Ces 30 ans correspondent aussi à la fameuse « Doctrina Parot » mise en place par l'Espagne, avec effet rétroactif, et qui a prolongé les peines de multiples prisonniers entre 30 et 40 ans au total, même si Unai Parot sort de ce cadre et se voit infliger une peine « sans limite », une vraie peine à vie.
L'on voit bien que les États Espagnol et Français agissent avec un esprit de vengeance évident. Il cherchent à se venger, à les punir, à les détruire. Le fait de prolonger une peine sans date limite est quelque chose d' humainement insupportable. Quand la sortie est clairement fixée à 30 ans, au moins il y a une date fixe, le détenu , entrevoit une fin. Mais dans ce cas il n'y a pas de limite. C'est pourquoi les prisonniers de droit commun ont baptisé la perpétuité « peine de mort lente ». C'est une politique de destruction de l'individu, qui n'a rien à voir avec la justice mais relève de la stricte cruauté.
La France n'a pas besoin d'imiter Madrid pour s'acharner sur les militants Basques. Mais, au moins dans le cas de Ion Parot, on sent la pression Espagnole. Nous sommes convaincus qu'ils leur ont dit « ne relâchez pas Parot » et que la France a obéi. Par exemple, en écoutant l'intervention de la Procureur Française, on se serait cru devant un Procureur de l'Audience Nationale espagnole, tribunal spécial. La procureure avait les mêmes arguments et demandait qu'on ne le libère pas avant 30 ans. De plus, c'est la période électorale en Espagne, et s'ils disent qu'un Parot est relâché, le Partido Popular va se précipiter pour l'utiliser comme argument contre le gouvernement actuel. Mais cependant, la France n'attend pas « l'exemple » de l'Espagne pour faire du « zèle » en matière de politique pénitentiaire.
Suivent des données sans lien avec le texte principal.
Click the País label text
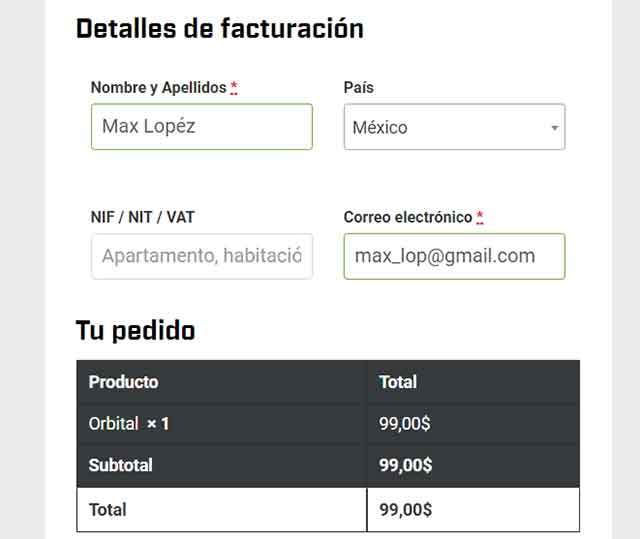Screen dimensions: 640x539 [x=358, y=87]
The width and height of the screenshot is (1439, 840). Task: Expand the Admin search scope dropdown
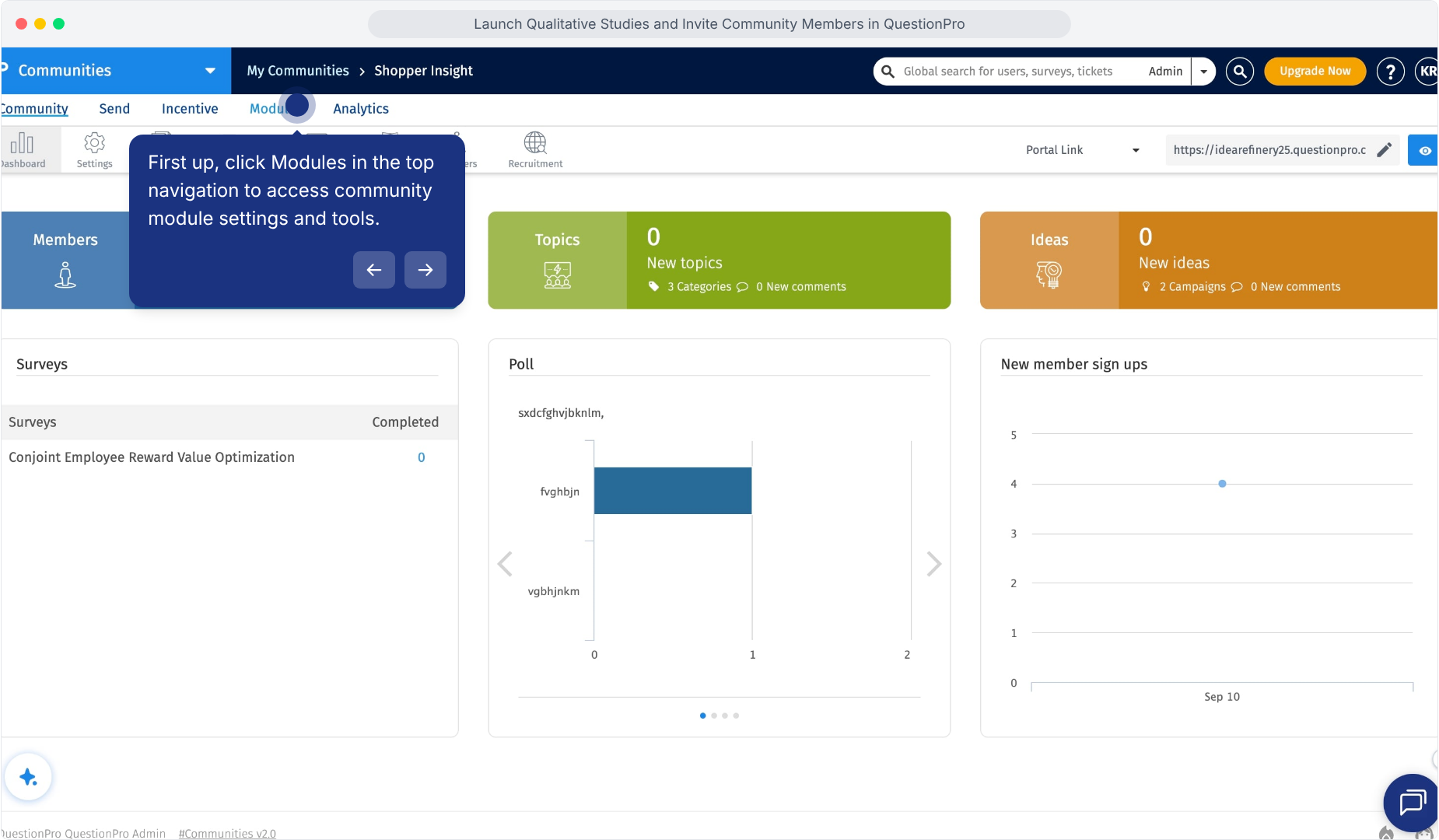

La situation faite aux familles est aussi très cruelle. Par exemple, cela fait déjà quatre ans que notre mère ne peut plus se déplacer pour voir ses fils. Ion est à Muret (300 km) et Unai à Puerto de Santa María (1.200 km). Notre père n'avait pu aller les voir durant six ans, avant de décéder. Ce sont les prisonniers mais aussi leurs familles qui sont punis. C'est d'une cruauté hallucinante. C'est ce que nous appelons la « torture blanche ». La France comme l'Espagne se disent des pays démocratiques mais ceci est une aberration.
Tout est aberrant, depuis le début : Ion Kepa a été condamné sur la base des déclarations de son frère cadet Unai obtenues au cours des cinq jours et les cinq nuits de tortures. Cela ne peut exister dans des pays qui se déclarent démocratiques.